Soon after High School, I was married with two children . ( Another chapter, for another time. )
I went to work for an Insurance Company.
I was to be a ‘ Field Service worker’.
There was a question about being appointed to work with the Toronto Office. I of course offered that I d taken four years of French in H S .
And offered that I was sure I could speak and service French Speaking individuals in those agencies.
Most spoke English , but on occasion I would receive correspondence from some of the French speaking people. All of the correspondence that came into us, was tagged with a date and time .
If it was something I understood I knew I could get to it soon. But a habit that did not serve me well, was to tag them and put them in a special pile of documents to be worked on.
The truth is I eventually was confronted by my supervisor who wanted to see these documents.

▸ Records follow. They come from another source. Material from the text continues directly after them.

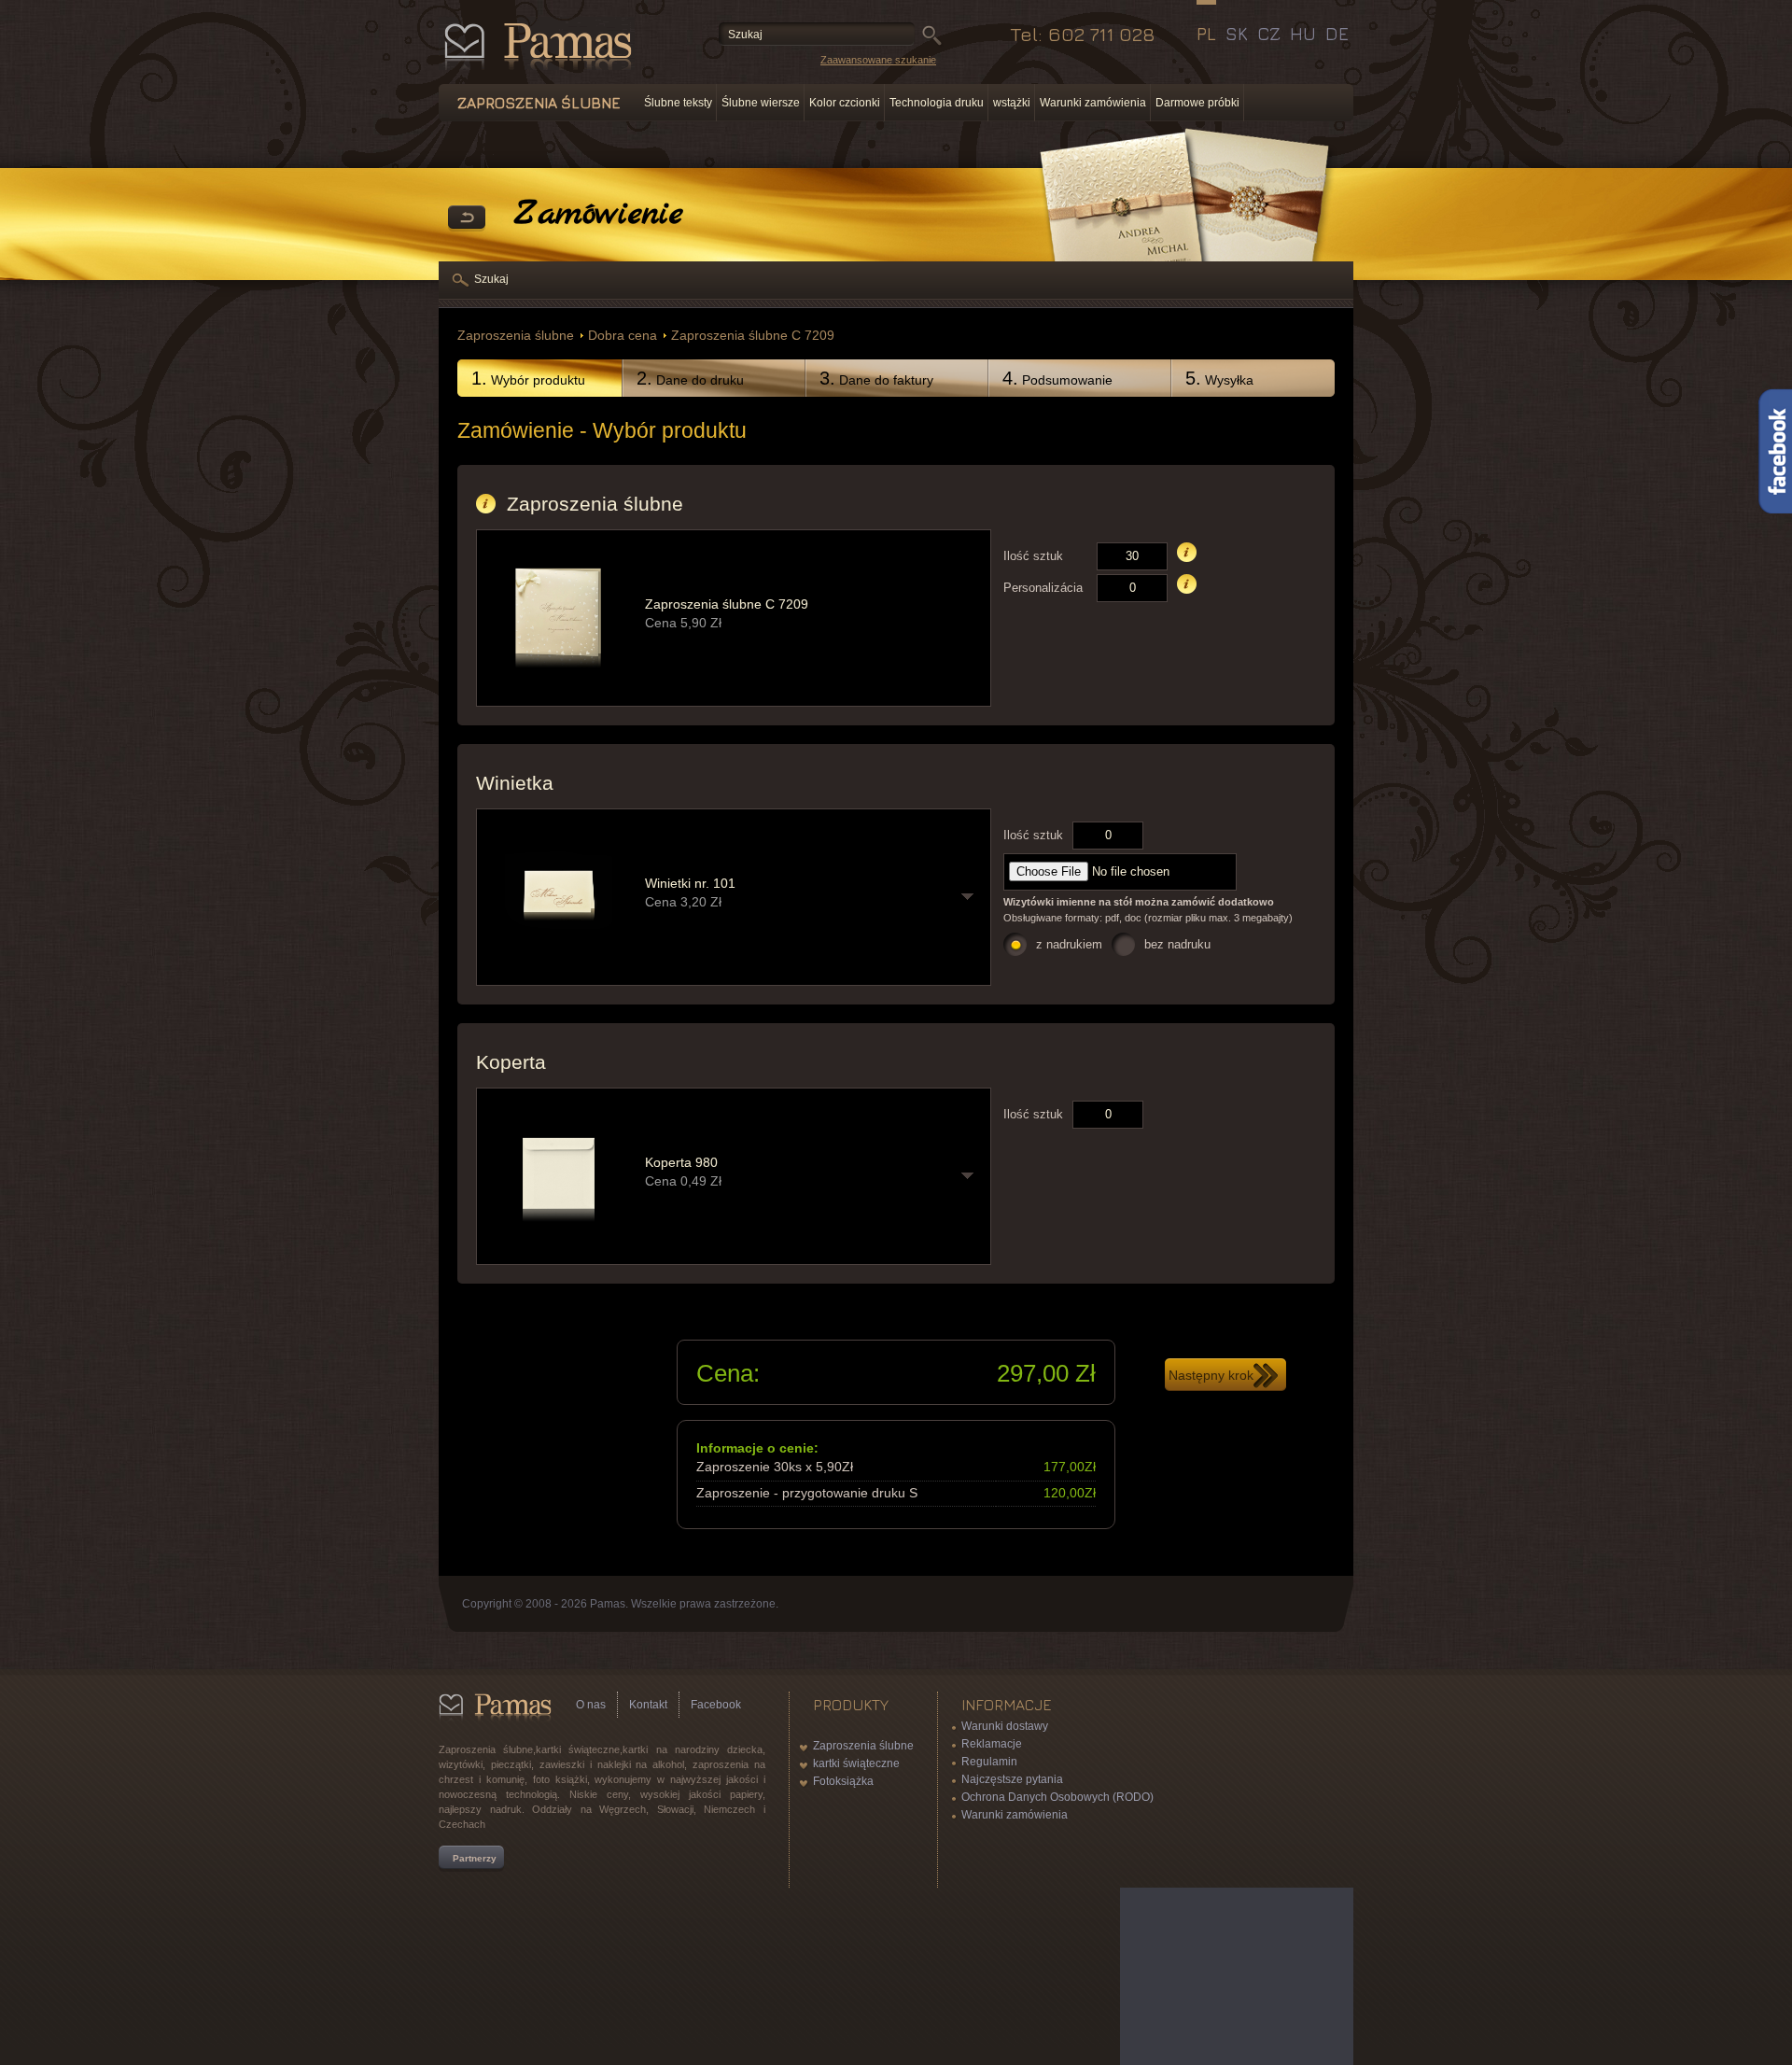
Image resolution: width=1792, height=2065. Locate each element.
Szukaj (491, 279)
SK (1236, 33)
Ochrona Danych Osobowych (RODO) (1057, 1797)
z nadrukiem (1069, 944)
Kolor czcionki (844, 102)
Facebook (716, 1704)
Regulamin (989, 1761)
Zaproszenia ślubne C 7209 (752, 336)
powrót (466, 218)
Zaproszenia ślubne (515, 336)
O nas (591, 1704)
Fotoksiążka (843, 1781)
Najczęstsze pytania (1012, 1779)
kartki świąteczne (856, 1763)
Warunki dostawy (1004, 1726)
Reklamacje (991, 1743)
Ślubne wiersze (760, 102)
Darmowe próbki (1197, 102)
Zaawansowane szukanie (878, 59)
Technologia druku (936, 102)
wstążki (1011, 102)
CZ (1269, 33)
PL (1206, 33)
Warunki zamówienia (1093, 102)
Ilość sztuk (1033, 556)
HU (1303, 33)
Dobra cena (622, 336)
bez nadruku (1177, 944)
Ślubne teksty (678, 102)
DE (1337, 33)
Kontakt (648, 1704)
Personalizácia (1043, 588)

The truth was uncovered . I didn’t want to appear to be incompetent so I buried them .
Needless to say , I was relieved of my duties , and my employment soon after.
The good that came from this was that I as a condition of unemployment could go back to school .
So I went to Nursing School . Where I actually did well with, including the revelations about math .
The situations and turns of events were a source of fairly constant chaos in my life.
I was in my twenties in Nursing School. I graduated on time in a few years and got a great job on Pediatrics at a local Hospital. I loved the job , did well.
But it was another 15 years before I was evaluated for ADHD .
That’s a whole other story .
I’ve gone on too long .
My confidence in general about my abilities I always questioned.
It is much better now because I’ve learned the truth . I’m different in many ways than my sisters and others .
And I’ve had a much easier time since learning about this’ disorder’ I appreciate all the information from Thom on this subject. I look forward to it every week.
Yup. I grew up in a Navy town. I had exposure to the breadth and variety of styles of food, customs, languages, dress, and family tradition from around the world. Since then I've determined to always have that enrichment suffused in my short lifetime.
So it goes with the diversity of thought processes. Everybody in the world is the best in the world at SOMETHING. Why would we deny a chance at excellence.